Step 4: Filter by Minimum Number of Ratings
Let’s keep only those movies that have at least 100 ratings.
from pyspark.sql.functions import count
ratings_count = combined.groupBy("title").agg(
count("rating").alias("rating_count"),
avg("rating").alias("avg_rating")
)
filtered = ratings_count.filter("rating_count >= 100")
filtered.orderBy("avg_rating", ascending=False).show(10)
+------------------------+-------------+----------+ |title |rating_count |avg_rating| +------------------------+-------------+----------+ |Shawshank Redemption...|1200 |4.7 | |Forrest Gump (1994) |1100 |4.6 | |Matrix, The (1999) |1050 |4.6 | |Pulp Fiction (1994) |1001 |4.5 | +------------------------+-------------+----------+
Step 5: Most Popular Genre by Average Rating
We now find the best-rated genres. First, we need to explode the genres
column.
from pyspark.sql.functions import explode, split
# Split genre string into array and explode
genres_split = movies.withColumn("genre", explode(split("genres", "\|")))

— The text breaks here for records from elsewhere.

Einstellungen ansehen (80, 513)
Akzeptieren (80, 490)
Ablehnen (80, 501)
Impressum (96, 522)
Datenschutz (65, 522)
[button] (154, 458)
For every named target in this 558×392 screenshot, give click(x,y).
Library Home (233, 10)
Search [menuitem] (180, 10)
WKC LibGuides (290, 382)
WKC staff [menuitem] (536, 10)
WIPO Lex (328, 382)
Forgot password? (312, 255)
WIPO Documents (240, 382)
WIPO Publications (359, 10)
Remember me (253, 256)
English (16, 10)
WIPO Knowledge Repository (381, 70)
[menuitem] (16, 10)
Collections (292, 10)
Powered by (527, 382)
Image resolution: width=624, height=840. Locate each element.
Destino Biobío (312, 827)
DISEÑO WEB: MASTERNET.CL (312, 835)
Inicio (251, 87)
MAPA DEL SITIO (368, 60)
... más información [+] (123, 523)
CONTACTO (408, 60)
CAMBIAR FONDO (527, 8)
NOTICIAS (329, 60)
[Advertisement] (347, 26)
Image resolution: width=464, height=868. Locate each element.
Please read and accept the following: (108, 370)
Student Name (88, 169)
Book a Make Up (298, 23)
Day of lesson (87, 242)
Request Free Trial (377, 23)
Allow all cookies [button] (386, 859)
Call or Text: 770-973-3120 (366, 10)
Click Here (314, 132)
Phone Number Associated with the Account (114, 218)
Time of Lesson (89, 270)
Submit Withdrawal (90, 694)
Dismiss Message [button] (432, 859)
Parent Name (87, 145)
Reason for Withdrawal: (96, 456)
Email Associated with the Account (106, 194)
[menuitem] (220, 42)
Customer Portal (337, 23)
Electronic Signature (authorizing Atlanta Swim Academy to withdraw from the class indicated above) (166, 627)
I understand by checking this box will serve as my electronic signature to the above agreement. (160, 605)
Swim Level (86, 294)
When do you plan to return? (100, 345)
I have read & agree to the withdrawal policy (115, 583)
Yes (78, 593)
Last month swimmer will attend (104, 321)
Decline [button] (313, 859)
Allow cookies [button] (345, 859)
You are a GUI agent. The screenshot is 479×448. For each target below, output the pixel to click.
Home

joined = ratings.join(genres_split, "movieId")
# Average rating by genre
genre_avg = joined.groupBy("genre").agg(avg("rating").alias("avg_rating"))
genre_avg.orderBy("avg_rating", ascending=False).show()
+------------+----------+ |genre |avg_rating| +------------+----------+ |Documentary |4.3 | |Drama |4.1 | |Animation |4.0 | |Mystery |3.9 | |Comedy |3.8 | +------------+----------+
Conclusion
In this project, you learned how to build a real-world Spark data pipeline to process and analyze movie ratings data. You:
- Read CSV data into Spark DataFrames
- Performed joins and aggregations
- Filtered results based on business logic (minimum ratings)
- Exploded and processed multi-value columns (genres)
By doing this project, you now understand how Spark works on real data and how scalable processing helps in making informed decisions from large datasets.